U.S. District Judge Hernán D. Vera, who issued the order to halt Romero León’s deportation, condemned the government’s actions during an April 23 hearing in Los Angeles. “It just can’t be that they’re going to refuse to return someone who was erroneously deported,” Vera said, threatening contempt sanctions against ICE.
Romero León, 59, is one of roughly 6,000 Cuban nationals deported to Mexico under an informal, unwritten agreement between the U.S. and Mexican governments. This arrangement exists solely to remove people from the U.S. to Mexico, not to facilitate their return—leaving deportees stranded in unfamiliar, often dangerous Mexican cities with little support.
After deporting Romero León, ICE tried to fly him back from Chiapas, Mexico, but Mexican authorities refused to accept his identification documents. A subsequent attempt to return him by bus also failed when Mexican officials detained him for lacking proper papers. Now, ICE is reportedly exploring bringing him back by boat.
The Department of Homeland Security defended the deportation, citing Romero León’s criminal record, which includes convictions for forgery, domestic violence, drug possession with intent to distribute, and weapons offenses. According to DHS, Romero León was ordered removed in 2002 but remained under supervision until his recent arrest in Puerto Rico in 2025.
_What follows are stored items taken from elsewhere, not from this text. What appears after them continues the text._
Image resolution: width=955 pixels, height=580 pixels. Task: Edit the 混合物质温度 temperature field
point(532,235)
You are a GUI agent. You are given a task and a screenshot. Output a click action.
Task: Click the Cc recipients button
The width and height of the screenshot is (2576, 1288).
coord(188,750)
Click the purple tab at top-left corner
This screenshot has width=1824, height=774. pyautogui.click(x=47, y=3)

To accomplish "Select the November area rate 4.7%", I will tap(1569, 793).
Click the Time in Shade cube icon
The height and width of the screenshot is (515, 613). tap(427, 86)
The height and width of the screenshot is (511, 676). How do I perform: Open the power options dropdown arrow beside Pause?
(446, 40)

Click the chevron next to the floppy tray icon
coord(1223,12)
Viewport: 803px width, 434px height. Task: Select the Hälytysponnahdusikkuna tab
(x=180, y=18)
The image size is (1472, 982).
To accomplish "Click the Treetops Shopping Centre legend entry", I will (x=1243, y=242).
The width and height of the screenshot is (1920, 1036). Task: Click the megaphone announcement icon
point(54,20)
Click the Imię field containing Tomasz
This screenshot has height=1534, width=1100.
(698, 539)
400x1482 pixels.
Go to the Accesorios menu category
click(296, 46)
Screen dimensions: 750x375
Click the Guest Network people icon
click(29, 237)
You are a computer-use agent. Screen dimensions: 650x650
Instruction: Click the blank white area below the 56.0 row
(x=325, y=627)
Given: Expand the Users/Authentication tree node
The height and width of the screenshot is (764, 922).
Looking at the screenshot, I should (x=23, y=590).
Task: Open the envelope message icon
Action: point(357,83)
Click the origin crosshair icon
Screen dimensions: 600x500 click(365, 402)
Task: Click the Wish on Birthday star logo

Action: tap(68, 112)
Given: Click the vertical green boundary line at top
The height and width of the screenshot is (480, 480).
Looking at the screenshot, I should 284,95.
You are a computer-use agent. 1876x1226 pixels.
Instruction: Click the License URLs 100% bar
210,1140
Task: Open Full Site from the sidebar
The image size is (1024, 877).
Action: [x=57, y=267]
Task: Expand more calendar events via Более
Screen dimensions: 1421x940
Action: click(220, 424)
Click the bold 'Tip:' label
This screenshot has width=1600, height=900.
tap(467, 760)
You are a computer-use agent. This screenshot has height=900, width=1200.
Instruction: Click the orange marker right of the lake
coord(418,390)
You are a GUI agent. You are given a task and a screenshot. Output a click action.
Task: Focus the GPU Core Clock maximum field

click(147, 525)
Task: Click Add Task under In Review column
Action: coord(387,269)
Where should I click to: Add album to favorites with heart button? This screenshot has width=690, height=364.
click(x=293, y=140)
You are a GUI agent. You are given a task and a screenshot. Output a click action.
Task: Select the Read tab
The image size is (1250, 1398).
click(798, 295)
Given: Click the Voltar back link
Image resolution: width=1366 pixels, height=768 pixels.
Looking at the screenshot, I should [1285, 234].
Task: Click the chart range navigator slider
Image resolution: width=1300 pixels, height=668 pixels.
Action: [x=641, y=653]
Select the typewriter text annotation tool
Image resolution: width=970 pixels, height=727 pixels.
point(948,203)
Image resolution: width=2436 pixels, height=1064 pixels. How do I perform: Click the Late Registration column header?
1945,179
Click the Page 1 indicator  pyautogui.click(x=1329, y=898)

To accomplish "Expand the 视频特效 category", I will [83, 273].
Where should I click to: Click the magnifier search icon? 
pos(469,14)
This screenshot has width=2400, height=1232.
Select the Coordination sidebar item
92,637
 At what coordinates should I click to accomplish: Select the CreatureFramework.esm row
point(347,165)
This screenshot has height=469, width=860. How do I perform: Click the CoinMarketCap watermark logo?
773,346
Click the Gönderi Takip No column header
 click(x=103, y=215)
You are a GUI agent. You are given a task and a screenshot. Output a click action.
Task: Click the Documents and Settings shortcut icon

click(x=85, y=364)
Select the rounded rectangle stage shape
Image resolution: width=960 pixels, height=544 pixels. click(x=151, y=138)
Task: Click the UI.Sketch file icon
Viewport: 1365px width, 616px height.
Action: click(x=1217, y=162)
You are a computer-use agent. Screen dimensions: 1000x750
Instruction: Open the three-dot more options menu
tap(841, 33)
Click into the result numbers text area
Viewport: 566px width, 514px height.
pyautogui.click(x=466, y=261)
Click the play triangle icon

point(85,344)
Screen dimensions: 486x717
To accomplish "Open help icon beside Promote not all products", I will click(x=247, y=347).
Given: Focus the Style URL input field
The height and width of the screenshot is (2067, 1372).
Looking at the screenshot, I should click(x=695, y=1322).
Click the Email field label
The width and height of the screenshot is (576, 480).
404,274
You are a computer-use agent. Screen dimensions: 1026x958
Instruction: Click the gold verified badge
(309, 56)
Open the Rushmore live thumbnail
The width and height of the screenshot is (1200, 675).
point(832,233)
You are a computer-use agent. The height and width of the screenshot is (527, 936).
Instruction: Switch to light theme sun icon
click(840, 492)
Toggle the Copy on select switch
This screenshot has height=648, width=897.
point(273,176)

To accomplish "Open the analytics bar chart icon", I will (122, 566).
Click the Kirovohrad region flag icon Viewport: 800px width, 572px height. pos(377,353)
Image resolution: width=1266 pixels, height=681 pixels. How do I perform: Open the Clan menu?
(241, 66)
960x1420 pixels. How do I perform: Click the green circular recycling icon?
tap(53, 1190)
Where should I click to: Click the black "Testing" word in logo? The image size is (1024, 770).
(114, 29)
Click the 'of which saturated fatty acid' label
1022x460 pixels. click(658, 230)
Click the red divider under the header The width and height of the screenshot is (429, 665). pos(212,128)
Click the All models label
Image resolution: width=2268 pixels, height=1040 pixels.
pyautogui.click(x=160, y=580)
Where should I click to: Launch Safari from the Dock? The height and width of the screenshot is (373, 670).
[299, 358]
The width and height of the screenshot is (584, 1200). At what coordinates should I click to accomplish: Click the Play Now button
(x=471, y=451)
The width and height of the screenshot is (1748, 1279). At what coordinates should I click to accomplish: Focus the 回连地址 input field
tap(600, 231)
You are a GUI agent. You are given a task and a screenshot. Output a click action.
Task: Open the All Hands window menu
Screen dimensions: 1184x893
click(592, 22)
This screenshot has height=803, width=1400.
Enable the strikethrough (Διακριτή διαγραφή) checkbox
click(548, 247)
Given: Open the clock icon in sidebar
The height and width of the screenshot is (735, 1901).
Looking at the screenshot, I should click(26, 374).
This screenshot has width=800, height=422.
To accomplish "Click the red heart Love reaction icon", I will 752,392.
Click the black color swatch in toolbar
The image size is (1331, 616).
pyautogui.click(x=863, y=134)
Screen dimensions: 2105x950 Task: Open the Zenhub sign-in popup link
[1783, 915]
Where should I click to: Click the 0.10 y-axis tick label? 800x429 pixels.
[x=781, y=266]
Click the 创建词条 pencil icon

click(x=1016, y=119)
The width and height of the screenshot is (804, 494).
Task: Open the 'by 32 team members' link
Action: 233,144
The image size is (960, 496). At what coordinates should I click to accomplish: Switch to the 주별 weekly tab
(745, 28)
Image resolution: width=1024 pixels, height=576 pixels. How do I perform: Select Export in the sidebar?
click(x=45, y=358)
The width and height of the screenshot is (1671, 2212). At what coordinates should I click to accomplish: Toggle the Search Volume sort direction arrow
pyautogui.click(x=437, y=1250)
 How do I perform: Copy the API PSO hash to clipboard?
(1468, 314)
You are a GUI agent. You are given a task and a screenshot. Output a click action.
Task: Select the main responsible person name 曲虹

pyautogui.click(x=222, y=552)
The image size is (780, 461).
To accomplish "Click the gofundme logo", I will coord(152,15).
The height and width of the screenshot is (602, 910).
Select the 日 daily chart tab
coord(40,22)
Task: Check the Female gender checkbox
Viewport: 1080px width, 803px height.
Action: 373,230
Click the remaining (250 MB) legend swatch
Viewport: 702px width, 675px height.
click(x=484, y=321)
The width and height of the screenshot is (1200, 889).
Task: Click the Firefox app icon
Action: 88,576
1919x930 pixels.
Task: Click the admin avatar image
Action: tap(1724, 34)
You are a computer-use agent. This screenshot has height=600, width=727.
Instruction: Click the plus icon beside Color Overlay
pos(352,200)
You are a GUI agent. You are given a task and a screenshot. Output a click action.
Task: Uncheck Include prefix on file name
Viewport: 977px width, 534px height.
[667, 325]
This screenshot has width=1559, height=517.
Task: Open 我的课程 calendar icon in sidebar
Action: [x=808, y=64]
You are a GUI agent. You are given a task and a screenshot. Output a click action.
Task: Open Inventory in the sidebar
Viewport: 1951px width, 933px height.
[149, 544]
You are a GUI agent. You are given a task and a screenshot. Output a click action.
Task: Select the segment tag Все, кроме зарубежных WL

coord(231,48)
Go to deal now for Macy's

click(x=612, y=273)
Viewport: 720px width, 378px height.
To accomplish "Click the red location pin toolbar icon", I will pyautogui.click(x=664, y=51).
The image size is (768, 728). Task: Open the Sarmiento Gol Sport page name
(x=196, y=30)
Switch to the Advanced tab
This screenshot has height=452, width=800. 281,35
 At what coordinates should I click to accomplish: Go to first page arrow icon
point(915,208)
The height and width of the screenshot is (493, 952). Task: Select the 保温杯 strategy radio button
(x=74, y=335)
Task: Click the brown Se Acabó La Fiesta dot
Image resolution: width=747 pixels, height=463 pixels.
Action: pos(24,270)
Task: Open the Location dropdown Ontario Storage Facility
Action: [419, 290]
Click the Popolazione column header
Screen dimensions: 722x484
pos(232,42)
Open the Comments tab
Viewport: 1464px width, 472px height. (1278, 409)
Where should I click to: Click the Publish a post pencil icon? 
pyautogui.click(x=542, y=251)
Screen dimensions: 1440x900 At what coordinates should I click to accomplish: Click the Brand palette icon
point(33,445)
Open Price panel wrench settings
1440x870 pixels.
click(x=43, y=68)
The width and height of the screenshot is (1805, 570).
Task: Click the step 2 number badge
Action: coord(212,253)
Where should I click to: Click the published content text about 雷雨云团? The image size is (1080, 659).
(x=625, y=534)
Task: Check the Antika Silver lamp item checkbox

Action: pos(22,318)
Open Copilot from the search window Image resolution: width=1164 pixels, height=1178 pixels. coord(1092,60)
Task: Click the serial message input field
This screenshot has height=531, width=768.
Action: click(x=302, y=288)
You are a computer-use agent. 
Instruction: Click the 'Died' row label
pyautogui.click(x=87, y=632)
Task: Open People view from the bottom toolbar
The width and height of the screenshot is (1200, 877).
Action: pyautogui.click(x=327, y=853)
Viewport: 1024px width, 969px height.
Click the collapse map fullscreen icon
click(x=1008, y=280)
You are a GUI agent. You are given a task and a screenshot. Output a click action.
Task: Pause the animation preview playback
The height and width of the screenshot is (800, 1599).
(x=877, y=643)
Romero León’s ordeal highlights a broader pattern of ICE arrests and deportations targeting Cuban nationals, which surged dramatically from fewer than 200 monthly arrests in late 2024 to over 1,000 per month by late 2025, according to the libertarian Cato Institute.
Judge Vera acknowledged that wrongful deportations have occurred in other cases but noted that those individuals were swiftly returned following his orders. Romero León’s case remains unresolved, exposing glaring gaps in cooperation between U.S. and Mexican authorities and raising urgent questions about ICE’s respect for the rule of law.
This debacle underscores the human cost of an immigration enforcement system that prioritizes removal over due process and accountability. Thousands of migrants like Romero León face a precarious existence caught between hostile governments and broken bureaucracies—victims of policies that treat people as disposable pawns rather than human beings deserving dignity and justice.